Content is discovered by retrieving and processing FeedBurner hosted RSS feeds.
- Health (20 most recent articles)
- Lifestyle (10 most recent articles)
- National (20 most recent articles)
- Opinion (20 most recent articles)
- Politics (10 most recent articles)
- Science (10 most recent articles)
- Sports (20 most recent articles)
- Tech (10 most recent articles)
- World (20 most recent articles)
The Latest and Most Popular feeds are ignored because their items overlap with the others. The Video feed is ignored because the focus of this project is textual content. The Travel feed is ignored because the URL provided on their feed listing site is not accessible.
The scripts in this package take two positional arguments:
logdir
- The full path to a directory where log files should be written.dbconn
- The SQLAlchemy database URL where data will be written to
All data is persisted in a database, which is managed and accessed via
the SQLAlchemy ORM API. Table creation and feed URL population is accomplished
via the nc_setup_db
script.
The nc_process_feeds
script polls all feeds and processes articles not currently
stored in the database.
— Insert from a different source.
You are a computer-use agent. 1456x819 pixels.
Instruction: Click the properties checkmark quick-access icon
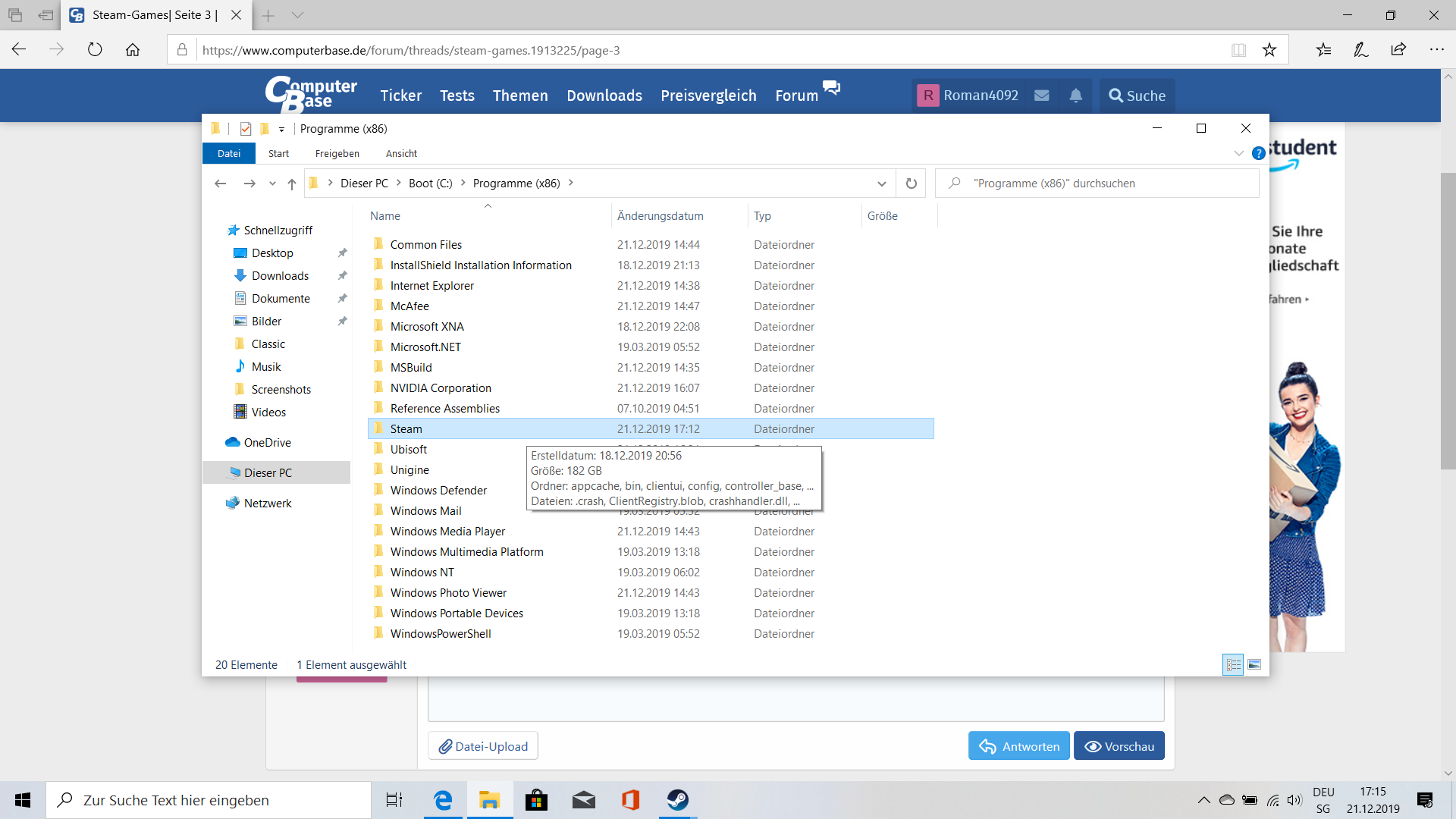pyautogui.click(x=246, y=129)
The final product is a plain text version of the article
content as well as article metadata. This script should be invoked at regular
intervals by your favorite job scheduler.
Each poll attempt is stored in the feed_retrievals
table and includes a copy
of the raw RSS XML and data about the HTTP request itself.
Each RSS XML item is processed for article metadata and the URL for retrieving
the article's webpage. This data is stored in the feed_items
table.
Each RSS items may include one or more category elements with a domain attribute
of foxnews.com/taxonomy
. Each distinct category is stored in a categories
table,
and associations with articles is accomplished via a many-to-many mapping table.
Each article webpage is retrieved via HTTP. The HTML response is retained, and
the content of the article is isolated as plain text, sans teaser hyperlinks.
All of this data and the HTTP request metadata are stored in the
article_retrievals
table.
Plans are to refine this package to support articles published previously and
available via the websites sitemap.xml
file.
Provide greater flexibility beyond just required command line arguments to specify the log file directory and database connection. Most likely this will involve a configuration file and environment variables.
The name of the package is a portmanteau derived from fusing the former parent of Fox News (News Corp) with the word "corpus".